More than 20% of domestic banks reported increased demand for commercial and industrial loans from small firms, and 11% reported stronger demand from large and middle-market firms. By comparison, in the October survey, 4% of domestic banks indicated weaker loan demand from small firms, and 12% reported weaker demand from large and middle-market borrowers.

There was also a rise in the amount of inquiries from potential business borrowers. Of those surveyed, 36% of domestic institutions reported an increase in the number of inquiries, up from 18% in October and 10% in August.

The most important reasons for this strengthening in demand, according to domestic respondents, were increased customer investment in plant and equipment and increased customer needs to finance accounts receivable and inventories, the survey said.

Of the domestic banks that experienced a decline in demand, about two-thirds indicated that it was due in part to an increase in their customers' internally generated funds, and two-thirds also attributed the decline in part to a shift in their customers' borrowing to another bank or a nonbank credit source, the survey added.

As for lending standards and terms, 18% of domestic banks reported that they had eased their lending standards for large and middle-market firms over the past three months, the largest reported net easing since the second half of 1993. And, 11% of domestic banks indicated that they had eased standards on loans for small firms.

Commercial banks ease terms

Commercial banks also reported easing a number of terms.
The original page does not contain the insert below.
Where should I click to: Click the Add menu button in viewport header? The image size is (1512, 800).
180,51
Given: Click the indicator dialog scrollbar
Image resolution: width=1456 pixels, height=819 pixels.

About 25% of domestic banks indicated that they had narrowed the spreads of loan rates over their cost of funds for large and middle-market borrowers, up from 14% in the October survey. Domestic banks also continued to trim spreads on business loans for small borrowers.

Furthermore, for the first time since the fourth quarter of 1998, when the survey began collecting information on risk premiums, domestic banks reported no net tightening of premiums charged on riskier loans to large and middle-market firms.

Lastly, domestic and foreign institutions continued to report an easing of terms on credit lines, including increasing their maximum sizes and lowering their costs, the survey said.

More-aggressive competition from other banks and nonbanks, and an improvement in the economic outlook were the most important reasons behind the decisions to ease credit standards and terms, according to survey respondents.

About 80% of the domestic banks that reported an easing of standards or terms cited more-aggressive competition as a reason for doing so, and 36% of domestic respondents indicated that this was a very important reason. About 75% of the domestic institutions that eased their lending policies pointed to a more favorable economic outlook.

Among these domestic institutions that reported a tightening of standards and terms, a reduced tolerance for risk was the most frequently cited reason for having done so, the survey added.